Toyota shows fuel-cell has legs with trucking

Toyota has waved its biggest flag yet for the hydrogen fuel-cell alternative to battery electric vehicles (BEVs) with the unveiling of a heavy duty truck boasting a range of more than 300 miles, writes Paul Myles.

Code named Beta, the truck follows on from Toyota’s first Project Portal test vehicle that has been trialed in operations at the ports of Long Beach and Los Angeles in California since April last year. As well as being able to cover greater distances, Beta is more versatile and maneuverable and is equipped with a sleeper cab and a fuel cabinet combination that frees up more cabin space without increasing the wheelbase.

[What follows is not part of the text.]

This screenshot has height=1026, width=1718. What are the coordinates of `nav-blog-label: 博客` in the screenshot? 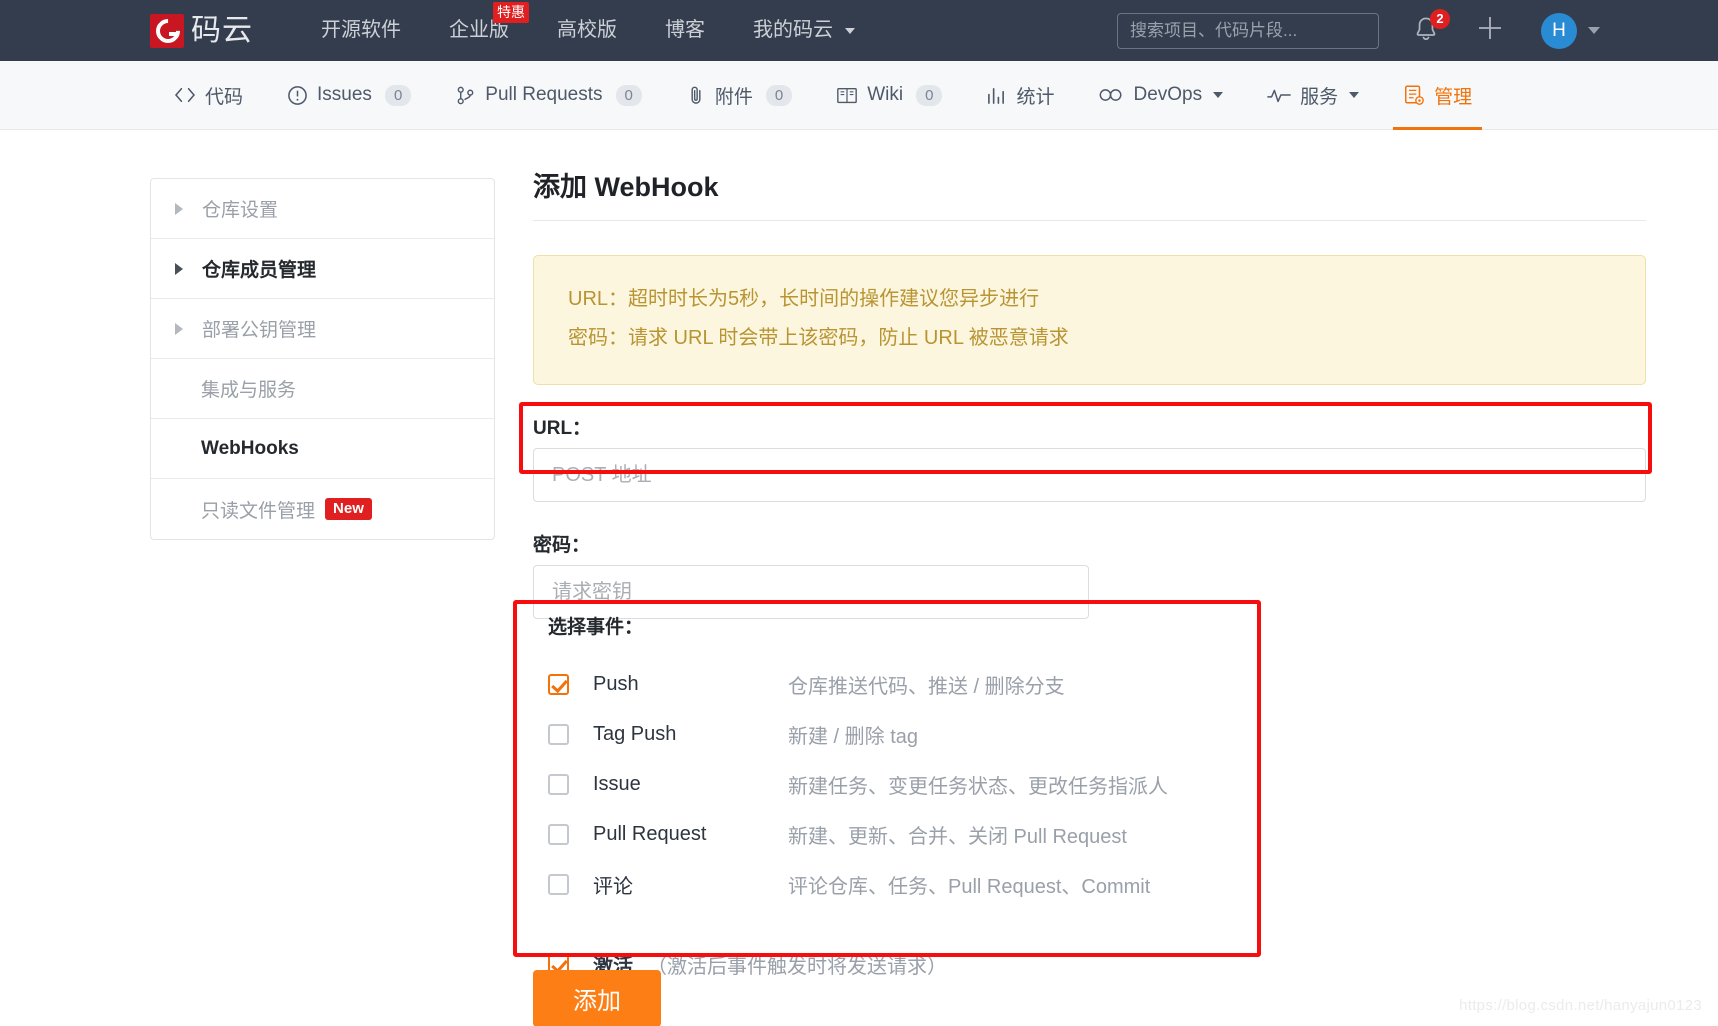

The original Alpha truck has already logged more than 10,000 miles in testing, emitting nothing other than water vapor. Beta will enter service in the autumn, expecting to increase the ports’ zero emission trucking capacity and further reducing the environmental impact of their haulage operations.

Project Portal 2.0 builds on the experience gained from the launch of the Alpha vehicle. Toyota’s first heavy duty fuel cell electric truck saw engineers and technicians worked reconfiguring wire harnesses, electronics and other components taken from two Mirai fuel cell electric cars to create one of the world’s first OEM-built zero emission heavy trucks.

The Alpha truck has a 36.3-tonne gross combined weight capacity and a driving range of more than 200 miles on a hydrogen fill-up. Two Mirai fuel cell stacks and a 12kW/h battery support output of more than 670 bhp and 1,796 Nm of torque. The new Project Portal Beta maintains these power and torque numbers but with an extended range and improvements in other key performance metrics.

“By evaluating the first truck in our test facilities and on the actual roads in the LA area, we made a list of improvements for the Beta truck build process and performance enhancements,” said chief engineer Andrew Lund. “We needed to move beyond a proof of concept, which the first truck accomplished, to something that is not only better than the original but is also more commercially viable.”

More than 16,000 pollution-emitting trucks service the ports of Long Beach and Los Angeles, a number that is expected to double by 2030. In ports across the USA, more than 43,000 drayage trucks are working, sending significant amounts of carcinogens, diesel particulates and other substances into the atmosphere.

“Our goal with the first truck was to see if it could be accomplished, and we did that,” said Craig Scott, senior manager for Toyota’s North American Electrified Vehicle and Technologies Office. “This time we’re looking at commercial viability. We want to help make  a significant difference when it comes to the air quality not only in the LA area but across the US and around the globe.”


One comment

  1. Joji NISHI 20th August 2018 @ 1:33 pm

    It may open positive way for heavy duty fleet to run on clear power plant with only H2O emission.